The Myeloid Translocation Gene (MTG) family consists of three members: MTG8 (ETO), MTGR1 (CBFA2T2), and MTG16 (CBFA2T3)16. MTGs associate with DNA binding proteins and recruit other corepressors and histone deacetylases (HDACs) to form repression complexes that downregulate the transcription of target genes17. MTG8 and MTG16 are pathologically disrupted by chromosomal translocations in acute myeloid leukemia (AML), highlighting their importance in regulating stem cell programs18. Given their prominent role in hematopoietic malignancies and hematopoiesis, and that stem cell programs are frequently activated in tumorigenesis, it was postulated that MTG dysfunction may cooperate with other mutations in driving epithelial tumorigenesis.

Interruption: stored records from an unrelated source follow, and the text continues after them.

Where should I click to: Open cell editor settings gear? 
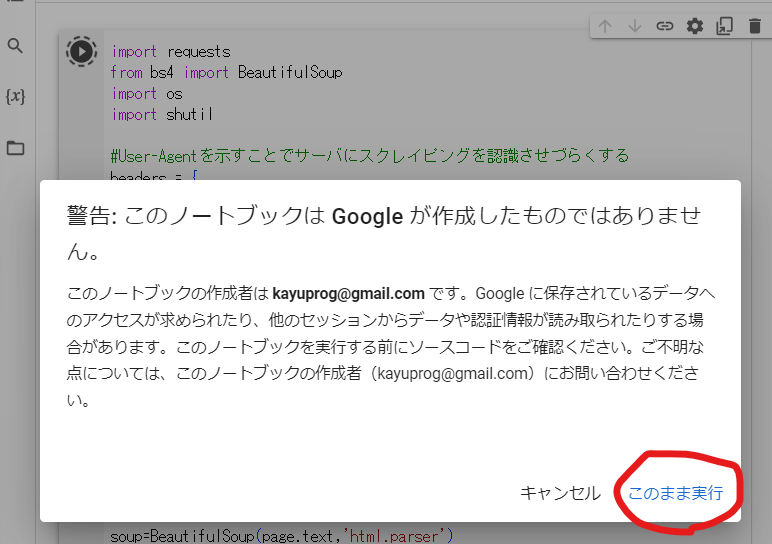694,26
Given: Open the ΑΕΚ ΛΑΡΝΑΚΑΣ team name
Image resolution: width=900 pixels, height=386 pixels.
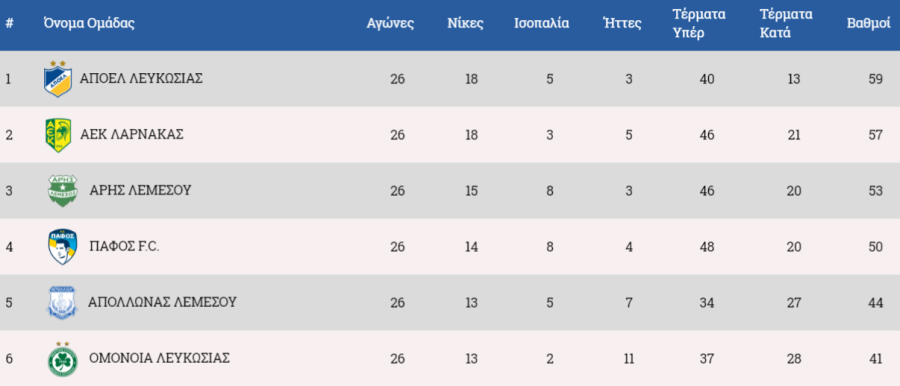Looking at the screenshot, I should 131,134.
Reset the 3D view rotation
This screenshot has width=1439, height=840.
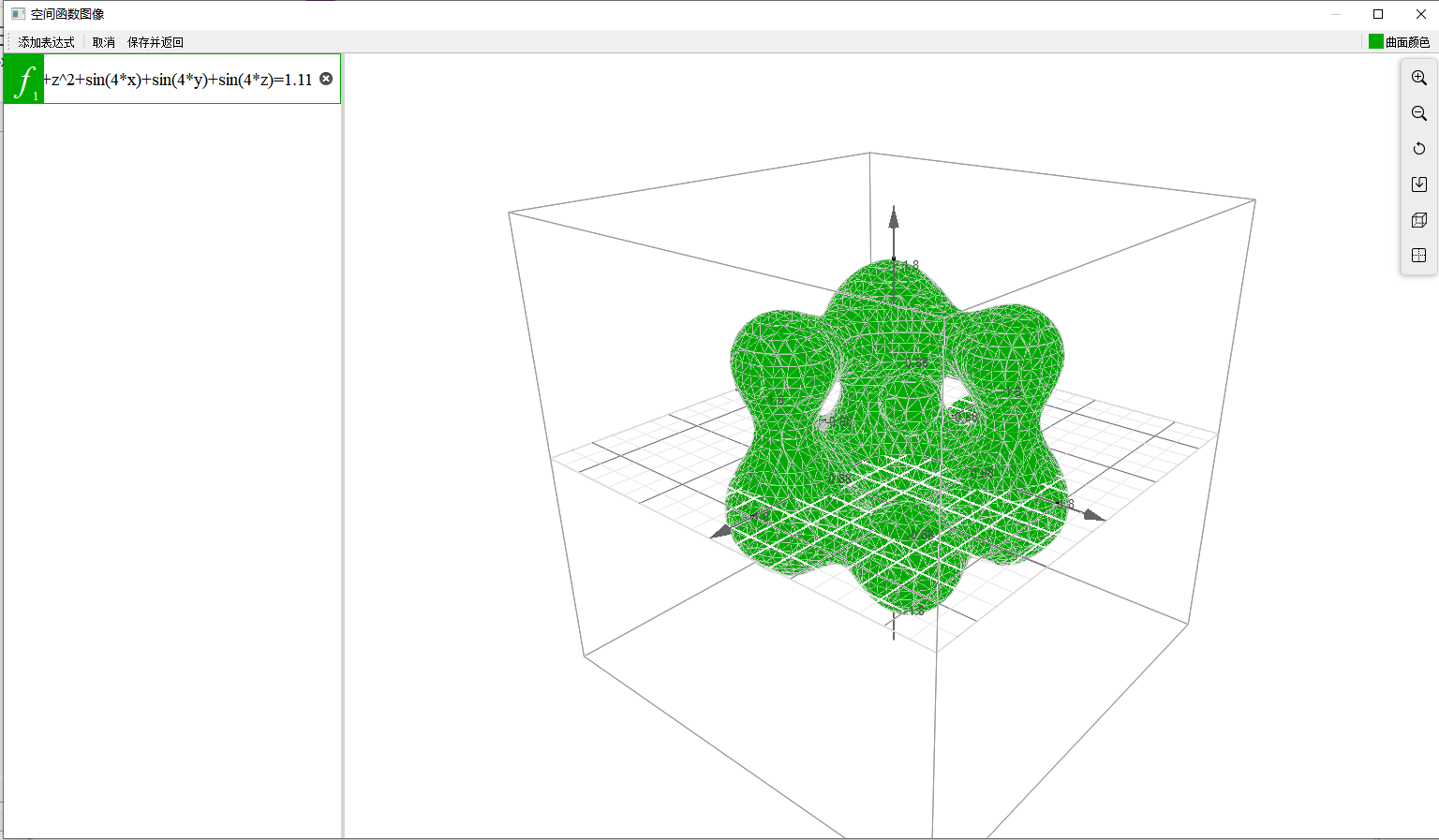point(1418,149)
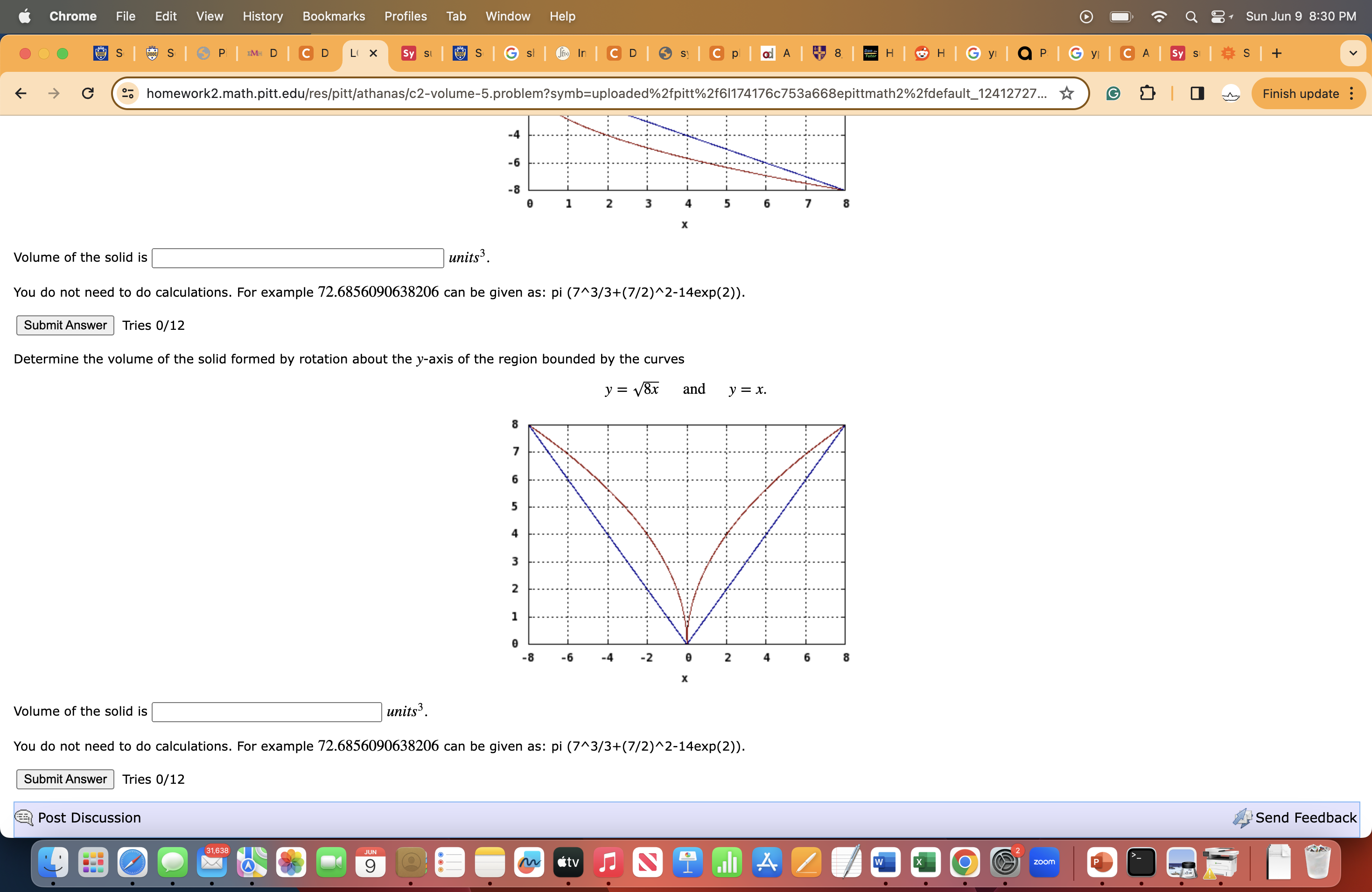Image resolution: width=1372 pixels, height=892 pixels.
Task: Open the Terminal from the Dock
Action: tap(1141, 863)
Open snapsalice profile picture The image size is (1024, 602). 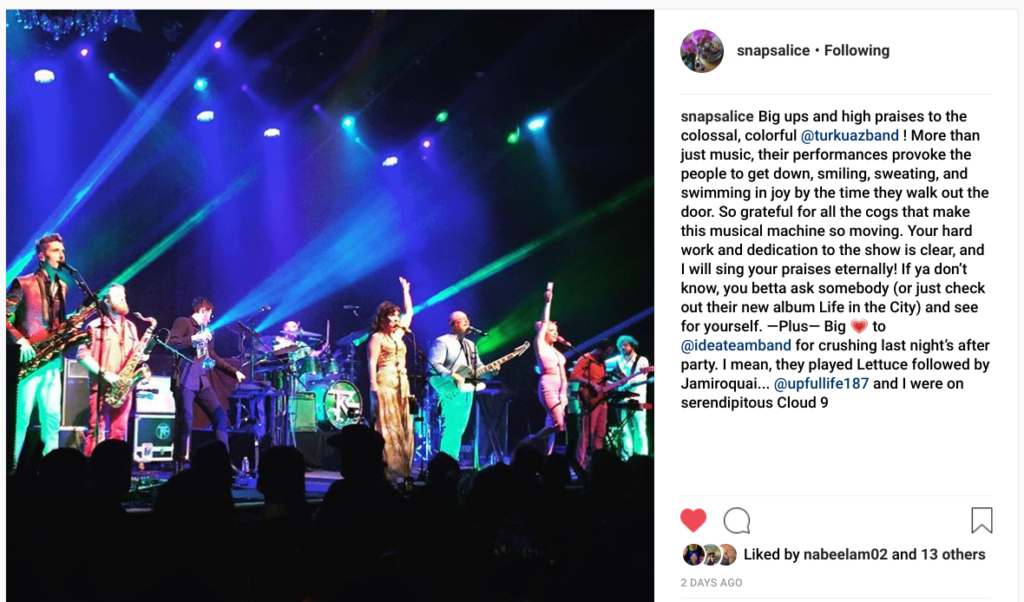pyautogui.click(x=701, y=51)
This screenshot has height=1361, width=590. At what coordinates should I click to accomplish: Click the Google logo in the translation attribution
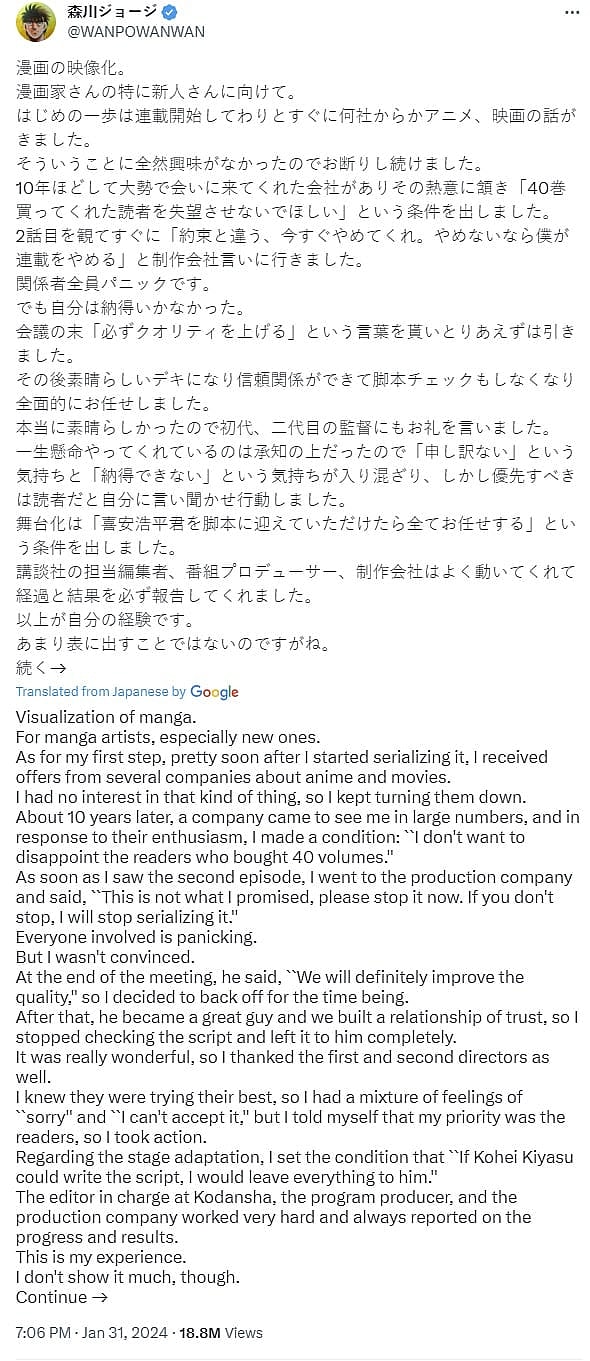212,691
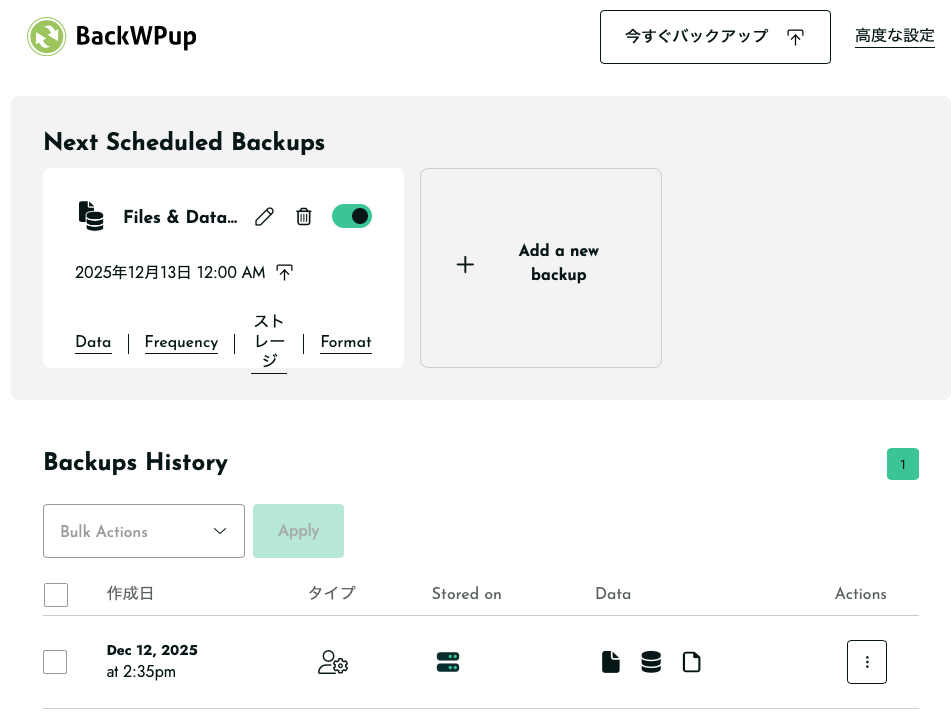Click the 今すぐバックアップ button

click(x=715, y=37)
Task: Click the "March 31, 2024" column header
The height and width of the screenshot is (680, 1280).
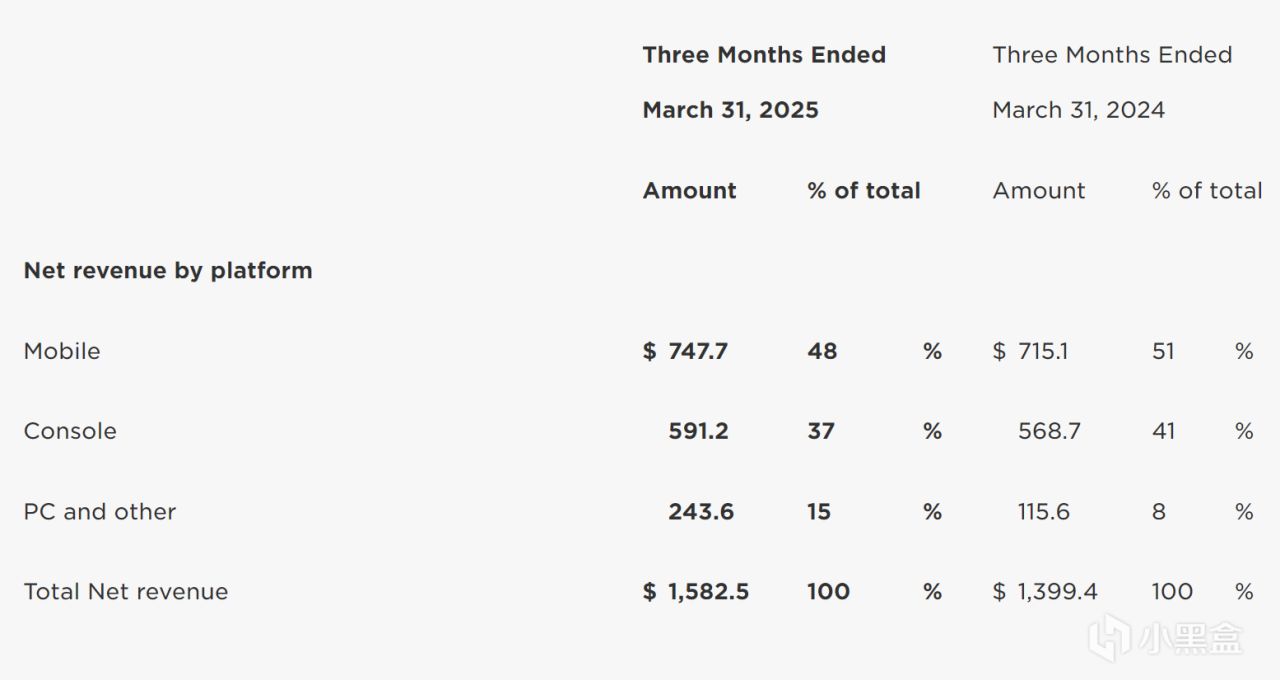Action: [x=1078, y=110]
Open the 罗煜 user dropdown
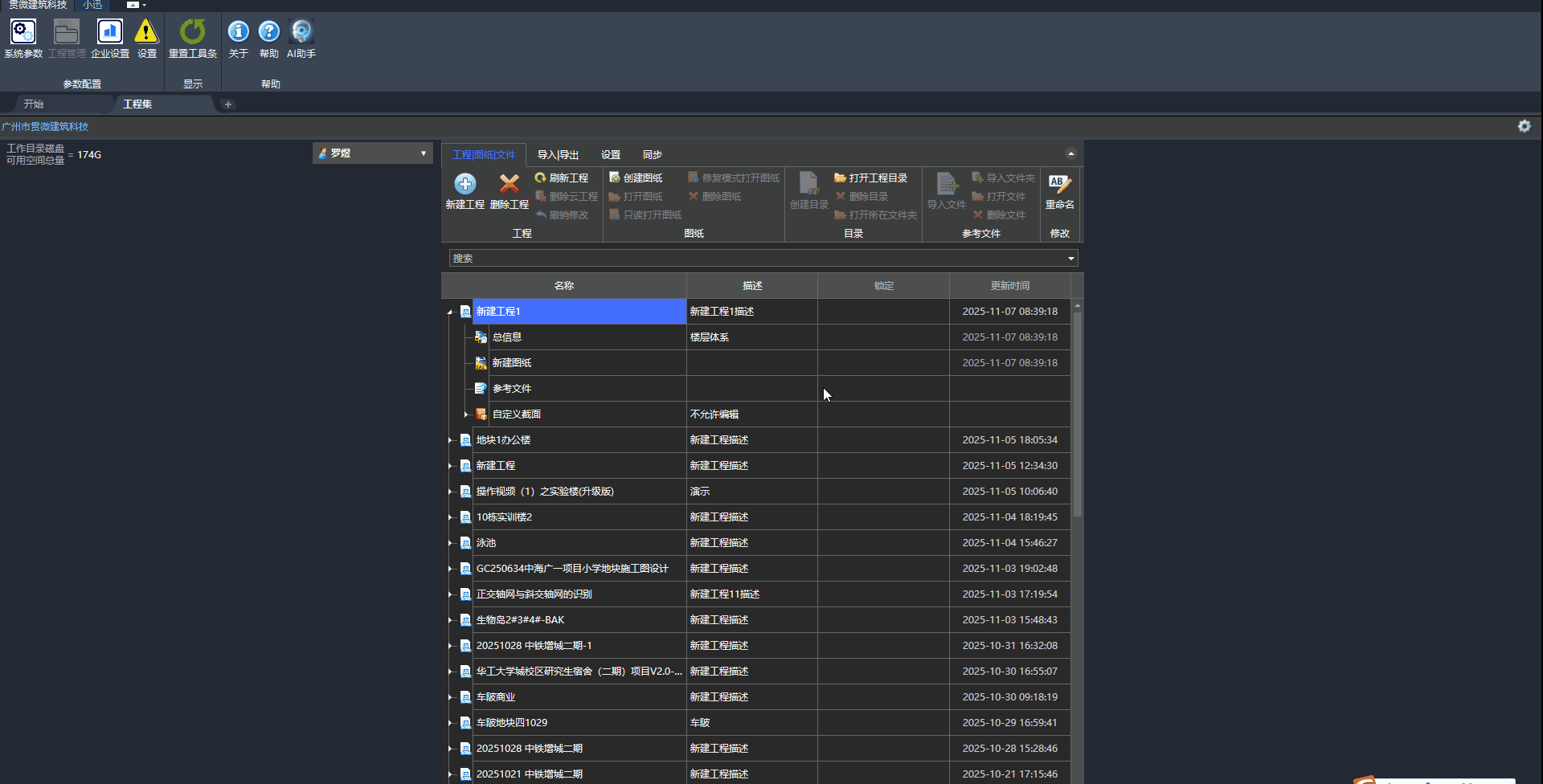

In support of this hypothesis, MTG8 was identified as a new candidate cancer gene in breast and colorectal cancer19 based on its frequency of mutations. Similarly, our query of The Cancer Genome Atlas (TCGA) database20,21 indicates numerous MTG16 and MTGR1 mutations have been identified. Animal models have revealed unexpected pivotal roles for MTGs in regulating stem cell and differentiation programs in the gut. Genetic deletion of any one of the MTG family members results in striking intestinal phenotypes. A portion of Mtg8−/− mice fail to develop the midgut22, Mtgr1−/− mice have pan-secretory lineage loss17, and Mtg16−/− mice have decreased goblet cells indices23. Moreover, both Mtgr1−/− and Mtg16−/− mice have augmented intestinal epithelial proliferation17,23–25, further suggesting dysregulated stem cell programs. The mechanism underlying their intestinal phenotypes is not deduced, but may reflect alterations in Wnt or Notch signaling levels.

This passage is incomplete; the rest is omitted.